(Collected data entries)
++++++

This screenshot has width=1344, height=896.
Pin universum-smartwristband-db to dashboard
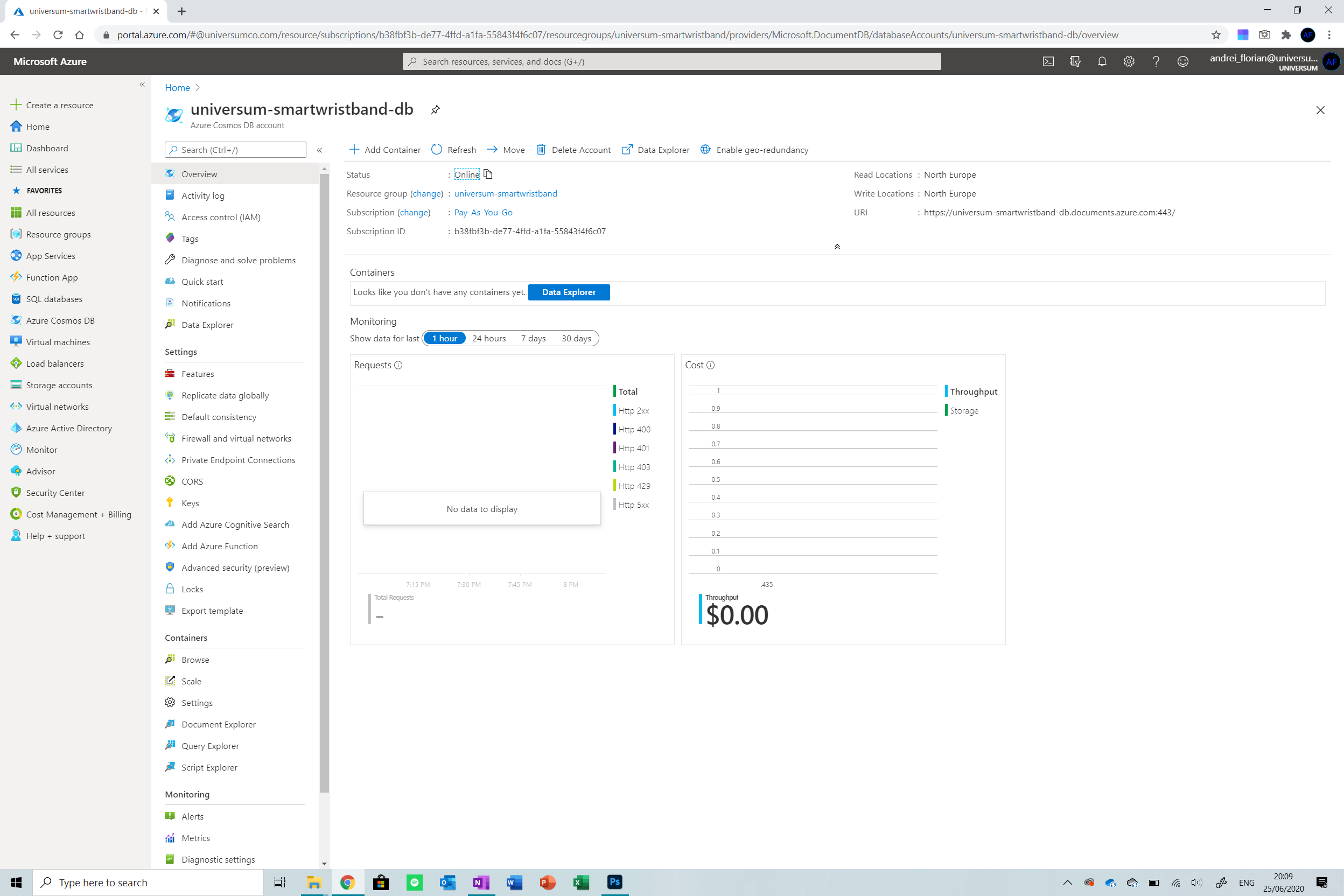click(x=435, y=110)
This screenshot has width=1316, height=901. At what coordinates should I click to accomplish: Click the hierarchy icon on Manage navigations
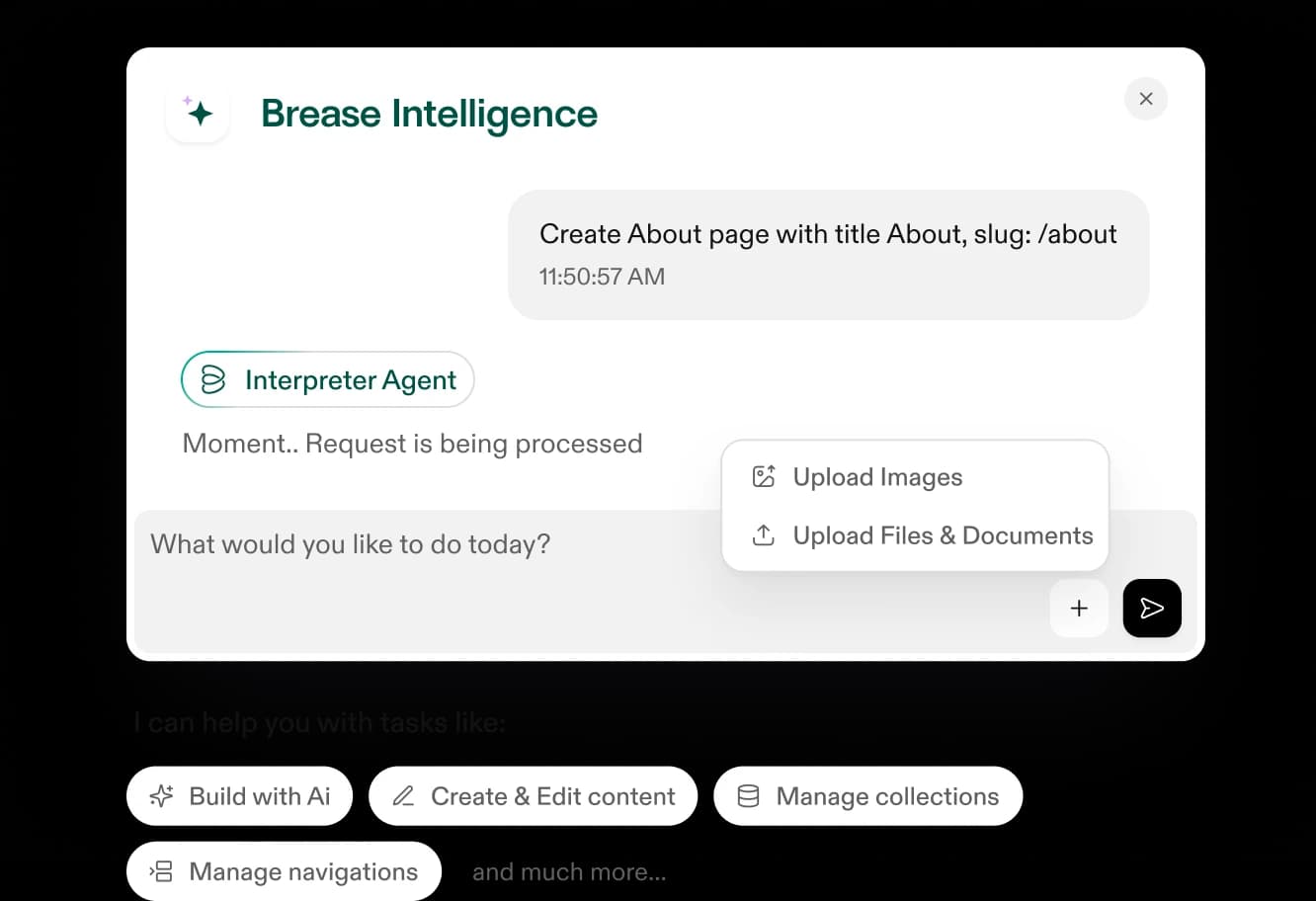160,871

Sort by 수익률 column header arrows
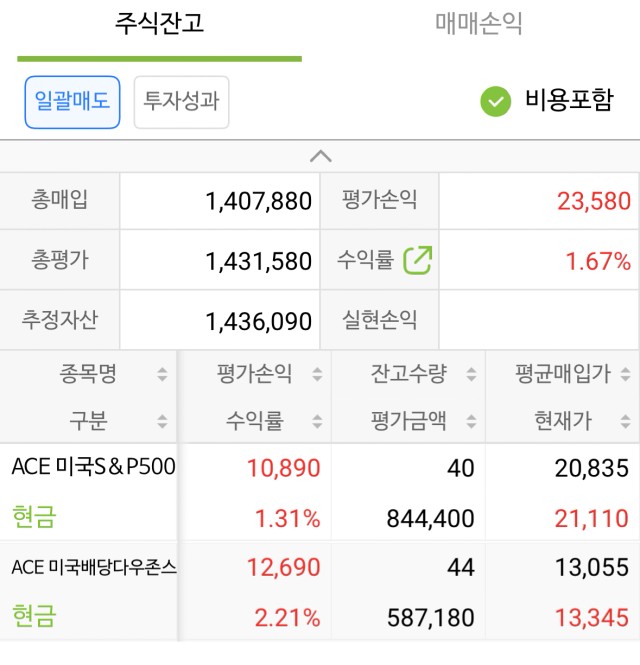pyautogui.click(x=317, y=422)
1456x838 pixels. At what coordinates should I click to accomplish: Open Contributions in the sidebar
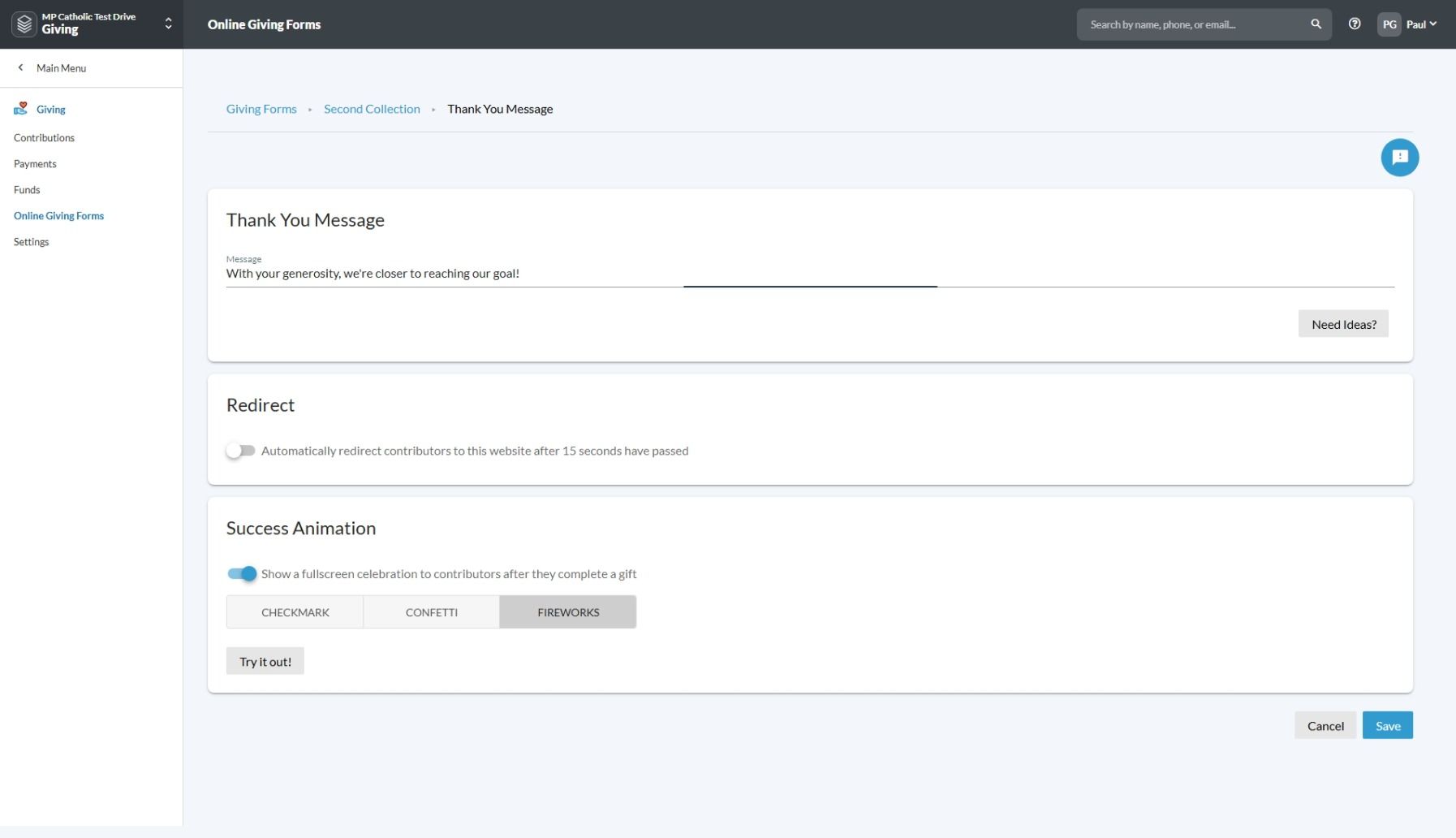[44, 138]
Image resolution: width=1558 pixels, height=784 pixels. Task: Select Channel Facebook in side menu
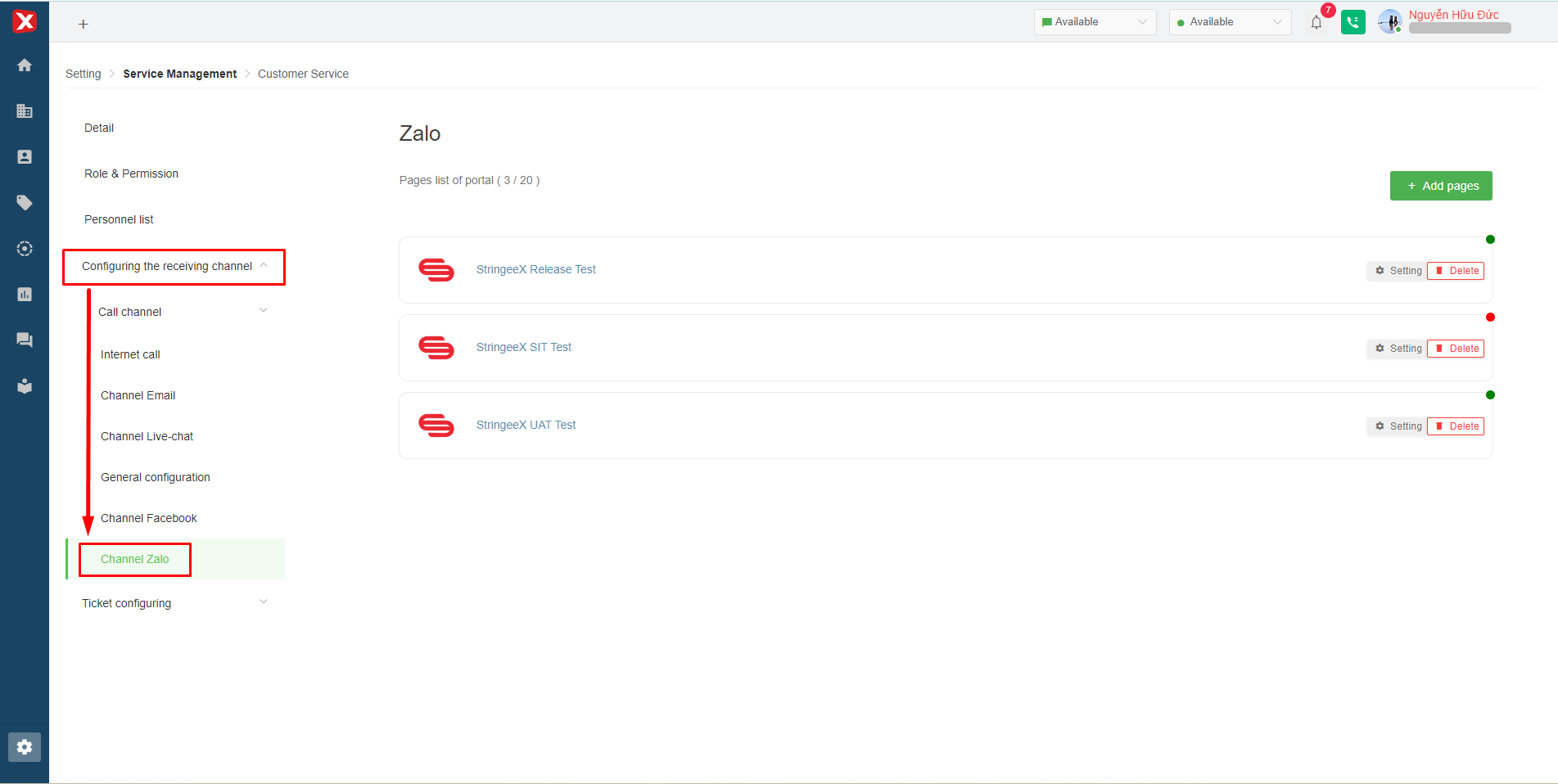pyautogui.click(x=149, y=518)
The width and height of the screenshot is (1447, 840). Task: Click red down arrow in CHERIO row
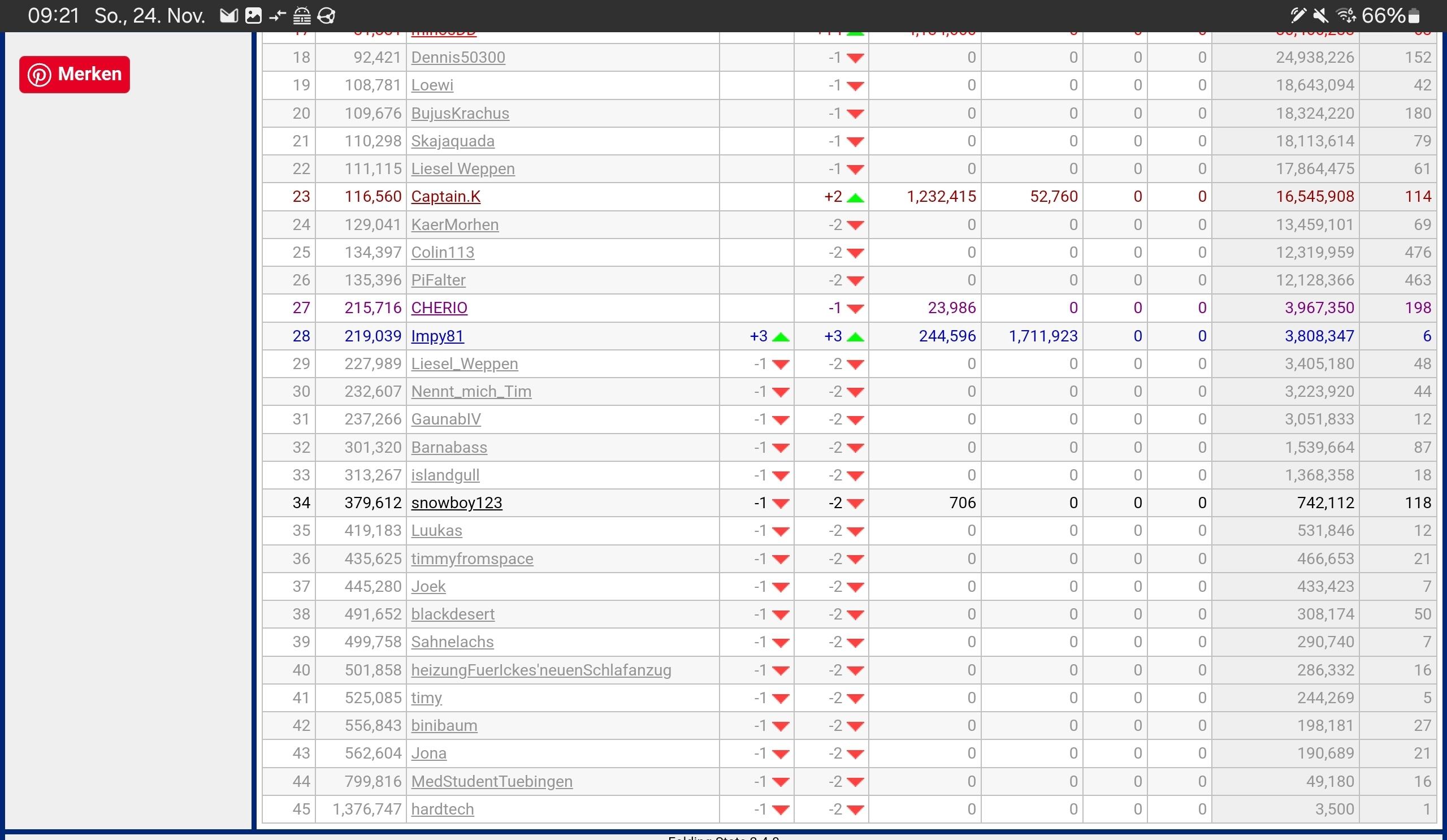(x=855, y=309)
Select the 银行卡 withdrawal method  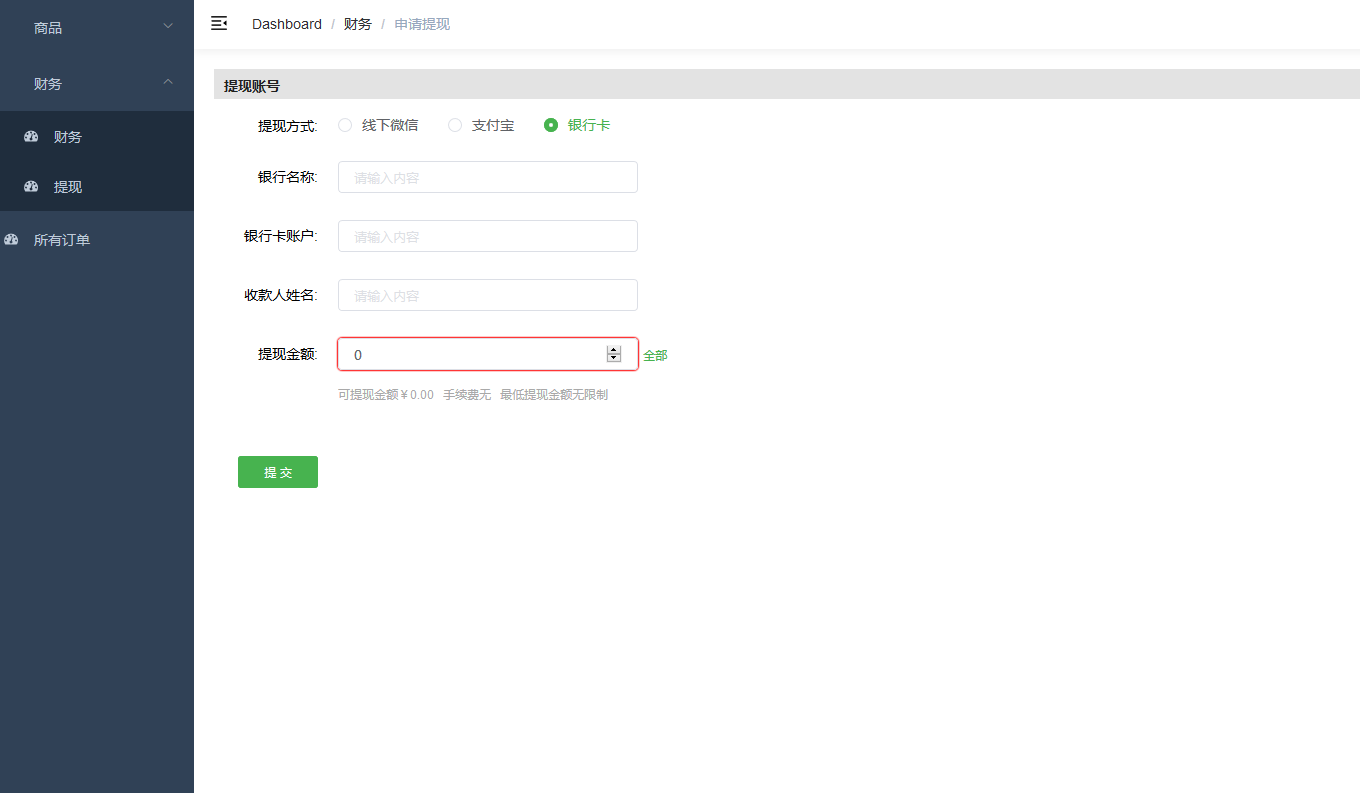coord(551,125)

++++++

● **EXERCISE REQUIREMENTS**: Which lines of the listing above contain the string "should", with case counting? Report each such line in full.

● **RESULT BELOW**:
This screenshot has width=1316, height=901. At what coordinates should I click to accomplish: Click the hierarchy icon on Manage navigations
1456x838 pixels. At what coordinates should I click to accomplish: Open Contributions in the sidebar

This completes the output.